Dal cammino sgorgano molte cose e tra queste affiora l’allegria ed il canto.
Per momenti, la presenza della natura ti fa percepire una cosa cosi’ evidente: tu fai parte della vita. Una cosa cosi’ semplice e nello stesso tempo cosi’ profonda.
Ed allora si puo’ cantare, sorridere, essere felici, aprirsi…
Sgorgano pure vecchi pesi, rimorsi, fallimenti e sconfitte, le lacrime ed i pianti, perché il passato cosi’ presente trova delle fessure per uscire e poter essere risolto, infine, forse…
Nella misura in cui le cose represse o negate risorgono, si puo’ lasciare che il vento le porti via e le cancelli senza riserve…
E le piccole cose ci sembrano, ora, davvero cosi’ piccole, cosi’ meschine, cosi’ ridicole.
Ma sgorgano anche le nostre speranze, le nostre illusioni ed i nostri desideri.
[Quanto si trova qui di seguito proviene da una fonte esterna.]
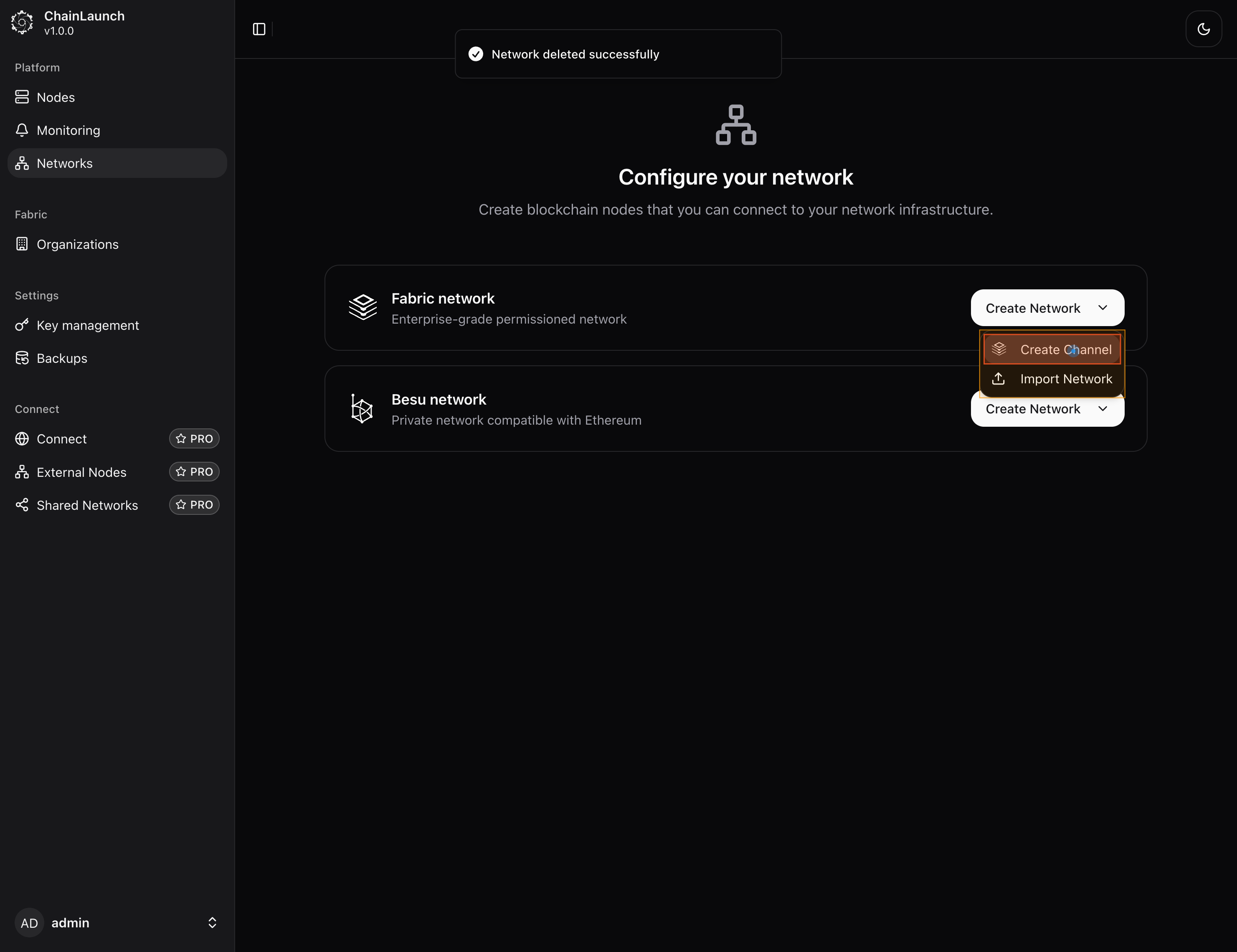Open the Shared Networks entry
1237x952 pixels.
(87, 505)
Appare la tentazione di riempire un vuoto vitale presente.
Nello stesso modo in cui il cammino ci insegna a camminare con i nostri due piedi, a sopportare le nostre carenze, cosi’ il vuoto della nostra vita non puo’ essere sostenuto che dalla presenza altrui, dalla loro amicizia, dalla loro compassione, dal loro ascoltarci, dal loro appoggio, dalla loro simpatia.
Dice il poeta che si fà il cammino andando. Il cammino si fà con ogni passo, dandogli un senso. Ed ogni passo ti avvicina o ti allontana dal tuo destino, perché non sempre posiamo bene i nostri piedi.
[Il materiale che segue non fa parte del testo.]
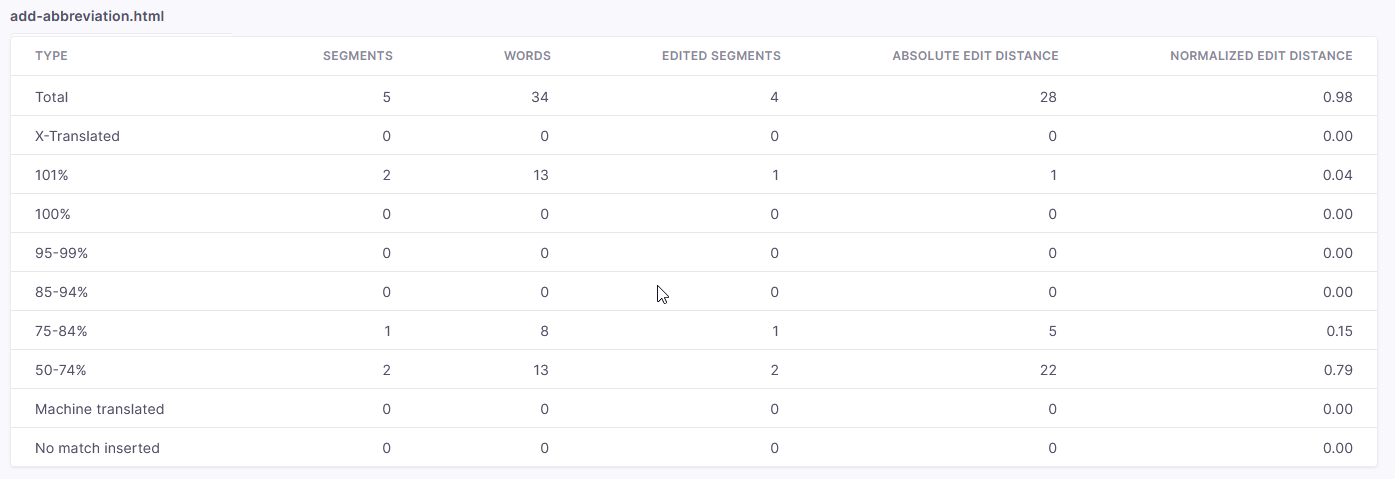Click the Total row label
This screenshot has width=1395, height=479.
point(52,97)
Ci sono dei posti dove ci si perde ed altri dove ci si ritrova.
Chiaro che questo, nel nostro cammino interiore, dipende dai nostri punti deboli, dai nostri complessi, dalla nostra coscienza che va e viene, dall’armatura che ci siamo costruiti.
Ma attenzione! C’é anche il cammino esteriore.
Esistono dei punti d’arrivo, esistono i differenti punti di partenza.
Esistono i rifugi e le frecce gialle e gli amici del cammino che le tracciano.
Grazie a tutto questo, si puo’ camminare senza troppi problemi.